Russia’s unprovoked war against Ukraine has accelerated the division of the world into two blocs, one comprising the world’s democracies and the other its autocracies. This, in turn, has exposed the risks inherent in economic interdependence among countries with clashing ideologies and security interests. Although the coming deglobalization process would leave everyone worse off, China stands to lose the most.
Of course, China was headed toward at least a partial decoupling with the US well before Russia invaded Ukraine. By reducing its dependence on US markets and technology, it has been seeking to ensure that this process happens on its terms. To that end, China in 2020 unveiled its so-called “dual-circulation strategy,” which aims to foster domestic demand and technological self-sufficiency.
However, last year, China was still the world’s largest exporter, shipping US$3.3 trillion of goods to the rest of the world, with the US its leading export market. China’s overall trade with the US last year grew by more than 20 percent, as its total trade reached a new high. China’s trade with the EU also grew, reaching US$828 billion, even as disagreements over human rights torpedoed a controversial EU-China investment agreement.
That agreement had been born of the belief that Europe would maintain strategic neutrality in US-China tensions to reap the economic benefits of engagement with China.
However, if human rights concerns were enough to convince the European Parliament not to ratify the deal, Russia’s war against Ukraine — which China has tacitly supported, and which has pushed the US and the EU closer — seems likely to drive the EU toward a broader economic decoupling from China.
One cannot blame Western democracies or their autocratic adversaries for prioritizing security over economic welfare, but they must brace for the economic consequences.
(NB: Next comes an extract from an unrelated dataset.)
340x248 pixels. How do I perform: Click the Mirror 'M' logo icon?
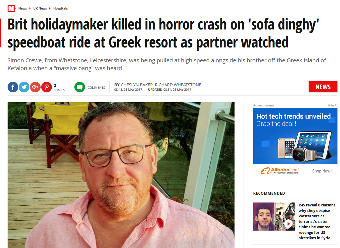(x=11, y=8)
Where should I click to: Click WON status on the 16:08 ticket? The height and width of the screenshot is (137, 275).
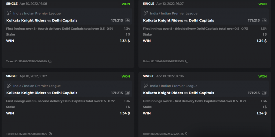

A middle-income autocracy such as China would bear a far larger cost than rich democracies such as the US and its European allies.
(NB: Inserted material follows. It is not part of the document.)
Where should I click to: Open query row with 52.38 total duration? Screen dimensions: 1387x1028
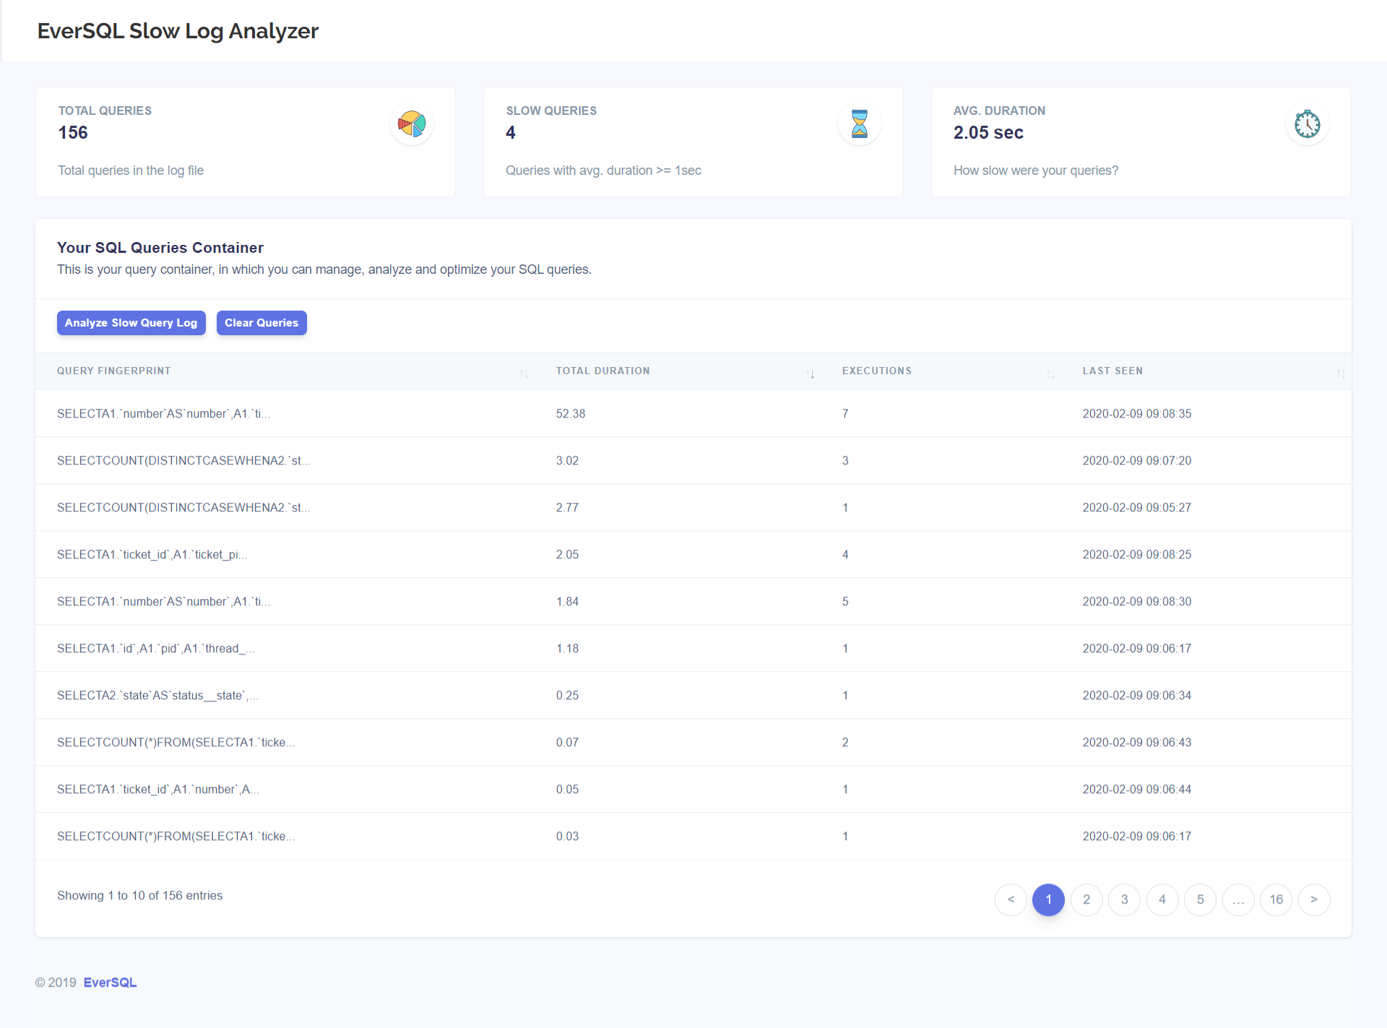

For starters, China would suffer from reduced access to major Western markets. Last year, Chinese merchandise exports to the US, the EU and Japan — accounting for 38 percent of total exports — amounted to nearly US$1.3 trillion.
If China’s access to these three markets is halved over the next decade — a likely scenario — the country would need other markets to absorb about 20 percent of its exports, or about US$600 billion (based on trade data from last year).
Here, China appears to have no good options. China’s dual-circulation strategy indicates that not even its leaders expect other external markets to pick up the slack left by the US and its allies, but China’s apparent belief that domestic demand can offset this loss also seems far-fetched.
High debt, rapid population aging and an imploding real-estate sector would continue to hamper GDP growth in China, while sharp income inequality, soaring housing costs and inadequate social protections would constrain consumer demand. The closure of factories producing goods for export, and the associated job losses, would further exacerbate these challenges. A significant share of China’s infrastructure — especially energy and transportation networks — would be underused or even become redundant.
Aside from facing shrinking export markets, China would lose access to the technologies it needs to build a knowledge economy. US sanctions have crippled telecom giant Huawei Technologies Co and prevented Semiconductor Manufacturing International Corp from getting its hands on the most advanced technologies.
If the US persuades the EU and Japan to revive the Coordinating Committee for Multilateral Export Controls to choke off technology flows to China — a prospect made more likely by the Ukraine war — China would have little chance of winning the technology race with the US.
The third key cost of deglobalization for China is harder to measure, but it might turn out to be the highest: the loss of efficiency gains from dynamic competition. Products made and sold in China are of a far higher quality today than they were two decades ago, largely because Chinese companies must compete with their Western rivals. If they are insulated from such pressure, they would not face pressure to produce higher-quality products at lower cost. This would hamper innovation and hurt consumers.
All of these costs might be bearable if economic decoupling made China more secure. At first, it might seem to be doing just that, with China reducing its vulnerability to the kinds of economic and financial weapons that the West has deployed against Russia.
However, as China’s economic might declines, so would its position on the global stage — and the Chinese Communist Party’s status at home.
Seven decades ago, Mao Zedong (毛澤東) embraced economic self-reliance and foreign-policy militancy, which turned China into an impoverished pariah state. This history should be a stark warning to Chinese President Xi Jinping (習近平): If he allows Russia, China’s “no limits” strategic partner, to divide the world with its war on Ukraine, it is China that will pay the heaviest price.
Pei Minxin, professor of government at Claremont McKenna College, is a non-resident senior fellow at the German Marshall Fund of the United States.